▶ _THE TASK_
Exactly reproduce the line containing "Open the Actualización de datos tab" and all later lines to the end of the entries, leaving the pictures out of your copy.

◇ ◇ ◇ ◇ ◇ ◇ ◇

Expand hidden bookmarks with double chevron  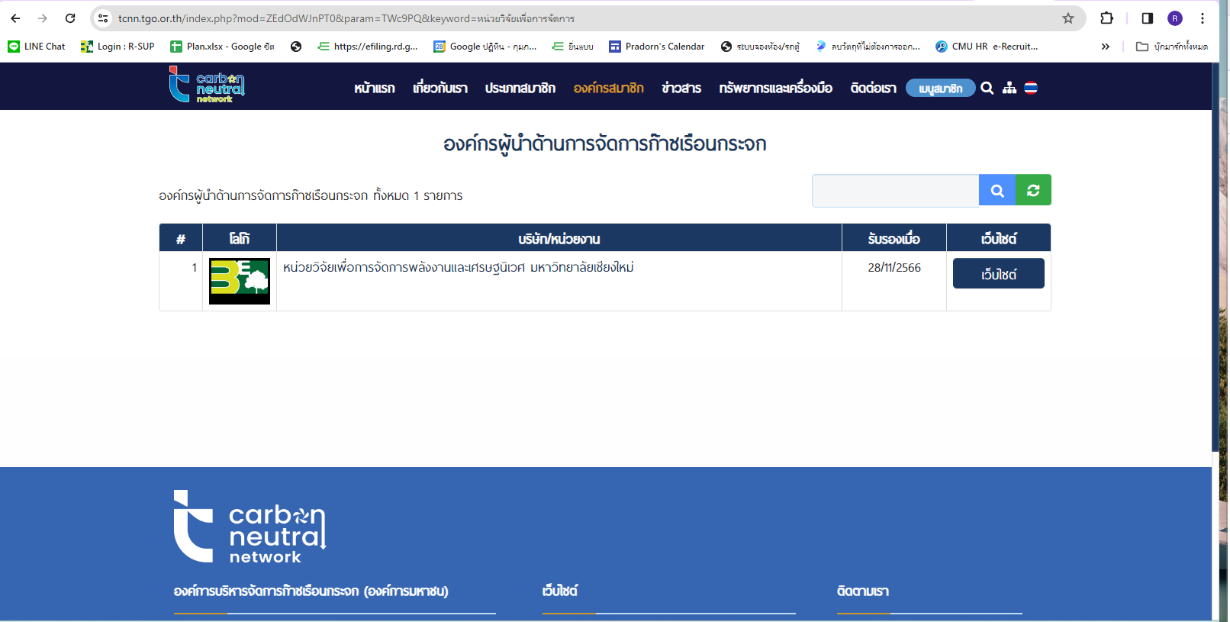(x=1105, y=47)
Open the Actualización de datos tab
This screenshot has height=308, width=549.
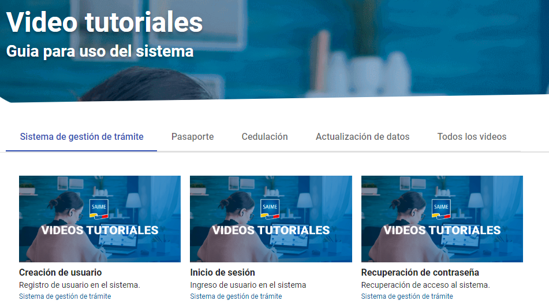[x=363, y=136]
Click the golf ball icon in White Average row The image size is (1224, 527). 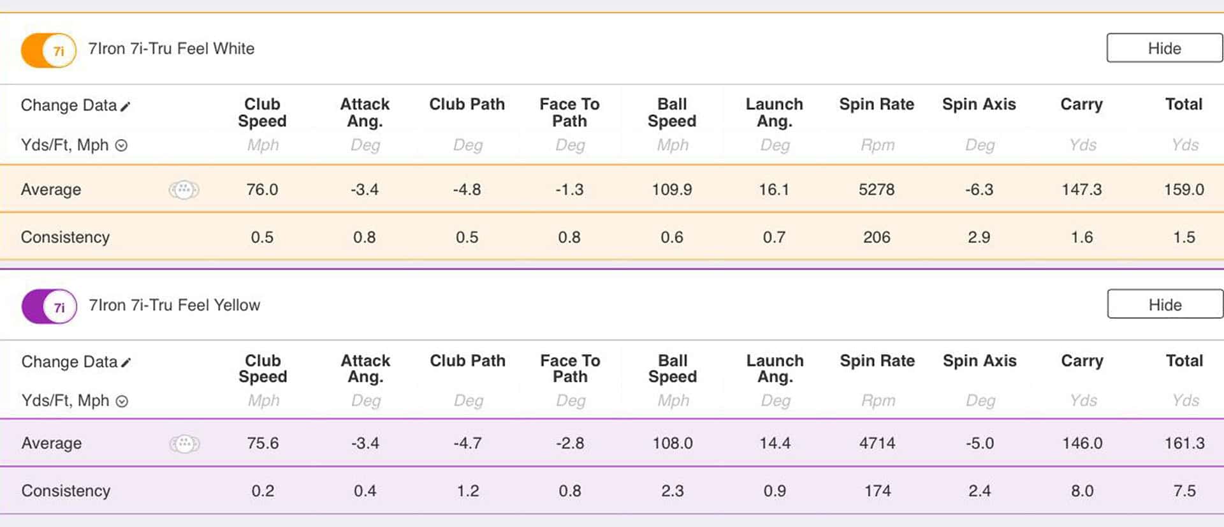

◇ ◇ ◇ ◇ ◇ ◇ ◇

▶ _SOLUTION TO THIS EXERCISE_
Open the Actualización de datos tab
This screenshot has height=308, width=549.
[x=363, y=136]
Click the golf ball icon in White Average row The image size is (1224, 527). 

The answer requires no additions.